Fly ash cemented filling materials (FCFM) have received a great deal of attention in recent years as more sustainable solutions to the large-scale utilization problems of fly ash and coal gangue. Based on the hydration heat and the volume resistivity characteristics, this study examined the changes in the fresh FCFM properties from the thermodynamic and electrical perspectives, which reflected the characteristics of the hydration kinetics and microstructure formation mechanism of the FCFM. The results showed that the hydration exothermic process of the FCFM exhibited a rapid reaction stage, an induction stage, an acceleration stage, a deceleration stage and a stable stage. Compared with cement, the mixture of fly ash and coal gangue resulted in a substantially lower hydration heat.

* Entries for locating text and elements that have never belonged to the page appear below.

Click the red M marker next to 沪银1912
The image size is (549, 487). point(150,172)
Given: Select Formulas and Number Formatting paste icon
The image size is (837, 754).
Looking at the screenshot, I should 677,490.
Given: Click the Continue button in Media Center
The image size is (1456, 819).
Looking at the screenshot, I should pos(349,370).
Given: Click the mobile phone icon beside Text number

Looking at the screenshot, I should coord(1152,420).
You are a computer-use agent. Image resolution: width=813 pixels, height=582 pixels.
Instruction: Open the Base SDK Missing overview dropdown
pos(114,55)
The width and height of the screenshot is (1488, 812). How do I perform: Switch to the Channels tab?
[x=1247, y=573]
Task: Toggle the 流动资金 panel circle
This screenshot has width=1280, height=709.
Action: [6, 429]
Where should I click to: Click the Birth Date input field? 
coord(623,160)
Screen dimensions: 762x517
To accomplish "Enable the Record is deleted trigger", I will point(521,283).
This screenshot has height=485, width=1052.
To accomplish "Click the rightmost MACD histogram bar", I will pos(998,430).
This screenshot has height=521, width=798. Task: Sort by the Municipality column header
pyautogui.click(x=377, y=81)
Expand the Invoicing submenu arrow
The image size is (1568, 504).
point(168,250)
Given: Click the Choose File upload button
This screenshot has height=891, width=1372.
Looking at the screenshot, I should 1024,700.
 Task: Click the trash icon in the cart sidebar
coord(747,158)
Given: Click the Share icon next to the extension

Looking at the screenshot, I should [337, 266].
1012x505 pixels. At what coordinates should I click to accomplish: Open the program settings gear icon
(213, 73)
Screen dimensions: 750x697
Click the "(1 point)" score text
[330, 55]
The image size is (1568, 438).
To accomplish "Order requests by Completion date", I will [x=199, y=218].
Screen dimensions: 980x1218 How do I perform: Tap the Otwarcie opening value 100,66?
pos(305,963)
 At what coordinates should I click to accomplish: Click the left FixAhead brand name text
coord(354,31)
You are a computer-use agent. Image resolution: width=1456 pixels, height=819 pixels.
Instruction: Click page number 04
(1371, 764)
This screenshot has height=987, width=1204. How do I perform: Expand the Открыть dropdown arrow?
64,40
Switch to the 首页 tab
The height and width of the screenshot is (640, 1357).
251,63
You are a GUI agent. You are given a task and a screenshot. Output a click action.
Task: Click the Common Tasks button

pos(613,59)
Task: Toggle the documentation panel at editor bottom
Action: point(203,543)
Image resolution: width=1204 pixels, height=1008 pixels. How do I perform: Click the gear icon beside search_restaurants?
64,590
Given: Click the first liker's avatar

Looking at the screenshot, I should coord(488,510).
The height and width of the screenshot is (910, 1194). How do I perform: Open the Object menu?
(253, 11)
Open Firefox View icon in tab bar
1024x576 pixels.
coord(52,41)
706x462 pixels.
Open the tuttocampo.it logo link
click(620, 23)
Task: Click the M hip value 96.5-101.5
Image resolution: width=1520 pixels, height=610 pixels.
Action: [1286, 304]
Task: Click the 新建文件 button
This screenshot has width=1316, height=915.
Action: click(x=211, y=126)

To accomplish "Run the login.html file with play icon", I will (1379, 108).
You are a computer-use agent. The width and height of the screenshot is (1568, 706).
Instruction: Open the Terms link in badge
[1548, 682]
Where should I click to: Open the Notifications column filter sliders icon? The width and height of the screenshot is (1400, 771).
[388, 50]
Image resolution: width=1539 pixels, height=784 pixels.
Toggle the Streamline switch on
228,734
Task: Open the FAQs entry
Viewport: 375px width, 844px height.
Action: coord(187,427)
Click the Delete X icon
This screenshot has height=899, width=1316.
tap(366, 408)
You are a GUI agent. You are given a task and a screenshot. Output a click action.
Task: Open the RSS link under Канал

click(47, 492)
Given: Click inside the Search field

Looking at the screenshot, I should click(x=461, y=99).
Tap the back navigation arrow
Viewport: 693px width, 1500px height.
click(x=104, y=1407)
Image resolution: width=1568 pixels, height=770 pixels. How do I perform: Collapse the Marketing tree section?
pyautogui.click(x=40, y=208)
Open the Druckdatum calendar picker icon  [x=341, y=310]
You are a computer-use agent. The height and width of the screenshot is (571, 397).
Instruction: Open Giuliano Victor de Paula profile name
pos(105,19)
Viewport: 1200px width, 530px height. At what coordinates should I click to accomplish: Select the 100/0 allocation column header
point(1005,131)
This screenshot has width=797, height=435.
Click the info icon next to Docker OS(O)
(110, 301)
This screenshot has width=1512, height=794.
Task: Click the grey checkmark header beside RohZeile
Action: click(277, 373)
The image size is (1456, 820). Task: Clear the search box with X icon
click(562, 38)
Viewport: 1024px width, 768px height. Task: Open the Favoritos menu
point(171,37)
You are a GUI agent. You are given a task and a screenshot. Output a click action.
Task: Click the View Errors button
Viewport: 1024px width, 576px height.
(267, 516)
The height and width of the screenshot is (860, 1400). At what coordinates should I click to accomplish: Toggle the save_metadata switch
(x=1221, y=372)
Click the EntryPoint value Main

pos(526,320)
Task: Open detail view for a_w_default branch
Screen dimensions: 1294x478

The volume resistivity of the FCFM changed over time, initially increasing, then decreasing, then increasing again. The hydration kinetics of the FCFM could be described by three processes: nucleation and crystal growth (NG), interactions at the phase boundaries (I) and diffusion (D). The NG process dominated in the early stage of hydration, and the I and D processes gradually became dominant as the hydration degree increased. Compared with cement, changing the hydration kinetics required a higher degree of hydration in the mixture of fly ash and coal gangue. The improvement in the hydration reaction rate of FCFM due to additives was primarily reflected in the early hydration stage. The calculated data on the C-S-H gel content of the FCFM paste agreed well with the changes in the uniaxial compressive strength (UCS) and plane porosity over time. Remarkable negative correlations between the plane porosity and the UCS and between the plane porosity and the C-S-H gel content were found, along with a significant positive correlation between the C-S-H gel content and UCS. A microstructure formation mechanism model of the FCFM was constructed, and the hydration process of the filling material was divided into a dissolution period, a hydration period and a flocculated-structure formation and growth period. These findings provide new insights into the hydration kinetics and microstructure formation mechanism of fresh FCFM.